Hence, to get the distribution for the value in a given bin, we take the original distribution, chop it off at the relevant value, and rescale it to have total area 1. This may seem kind of hokey but let’s quickly look at a toy example. Suppose you ask me to guess a number between 1 and 10, and you will try to guess which number I picked. At this moment, assuming I’m a reasonable random number generator, there is a $1/10$ chance that I chose the number one, a $1/10$ chance that I chose the number two, etc. However, if I tell you that my guess is no larger than two, you can now say there there is a $1/2$ chance that my guess is a one, a $1/2$ chance that my guess is a two, and there is no chance that my guess is larger. So what happened here? We took the original probability distribution, used our knowledge to cut off and ignore the values above the maximum possible value, and then rescaled them so that the sum of the possible probabilities is equal to zero.

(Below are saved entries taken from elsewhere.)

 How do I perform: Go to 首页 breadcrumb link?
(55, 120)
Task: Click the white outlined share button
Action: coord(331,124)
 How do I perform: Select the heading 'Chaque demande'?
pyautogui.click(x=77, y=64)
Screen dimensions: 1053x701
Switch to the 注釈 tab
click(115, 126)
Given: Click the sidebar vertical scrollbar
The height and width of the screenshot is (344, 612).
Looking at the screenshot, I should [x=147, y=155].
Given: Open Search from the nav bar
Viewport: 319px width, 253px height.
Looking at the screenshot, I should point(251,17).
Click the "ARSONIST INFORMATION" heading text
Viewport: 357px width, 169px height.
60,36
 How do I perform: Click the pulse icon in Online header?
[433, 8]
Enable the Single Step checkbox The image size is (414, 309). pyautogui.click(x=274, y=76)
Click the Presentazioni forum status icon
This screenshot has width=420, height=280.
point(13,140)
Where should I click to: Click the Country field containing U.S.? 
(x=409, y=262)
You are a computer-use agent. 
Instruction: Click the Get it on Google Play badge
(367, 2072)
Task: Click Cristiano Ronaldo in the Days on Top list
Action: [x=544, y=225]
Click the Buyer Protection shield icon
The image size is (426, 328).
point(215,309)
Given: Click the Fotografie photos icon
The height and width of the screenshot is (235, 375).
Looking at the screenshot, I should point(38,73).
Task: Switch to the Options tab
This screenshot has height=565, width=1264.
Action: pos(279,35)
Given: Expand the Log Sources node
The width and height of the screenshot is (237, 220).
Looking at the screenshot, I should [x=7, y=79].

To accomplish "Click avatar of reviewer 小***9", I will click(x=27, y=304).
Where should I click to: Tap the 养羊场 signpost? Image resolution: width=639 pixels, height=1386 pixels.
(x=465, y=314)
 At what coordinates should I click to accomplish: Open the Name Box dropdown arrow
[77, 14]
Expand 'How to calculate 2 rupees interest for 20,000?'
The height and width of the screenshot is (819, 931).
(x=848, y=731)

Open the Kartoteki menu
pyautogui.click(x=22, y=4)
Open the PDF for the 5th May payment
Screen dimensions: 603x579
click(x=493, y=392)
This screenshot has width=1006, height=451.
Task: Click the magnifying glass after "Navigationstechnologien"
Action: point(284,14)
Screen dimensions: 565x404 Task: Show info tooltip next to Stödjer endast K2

RE consists simply of finding this distribution, picking a value according to it, and placing that value in the relevant bin.

#### Nitty Gritty of PD

Recall that we only use PD for set operations. One thing we found was that the accuracy of doubling with set operations according to RE is highly dependent on the the intersection size of the two HLLs. To account for this, we examine the fraction of bins in the two HLLs which contain the same value, and then we force the doubled HLL to preserve this fraction

So how do we do this? Let’s say we have two HLLs: $H$ and $G$. We wish to double $H$ before taking its union with $G$. To estimate the proportion of their intersection, make a copy of $G$ and fold it to be the same size as $H$. Then count the number of bins where $G$ and $H$ agree, call this number $a$. Then if $m$ is the number of bins in $H$, we can estimate that $H$ and $G$ should overlap in about $a/m$ bins. Then for each bin, with probability $a/m$ we fill in the bin with the the minimum of the relevant bin from $G$ and that bin’s partner in $G$. With probability $1 - a/m$ we fill in the bin according to the rules of RE.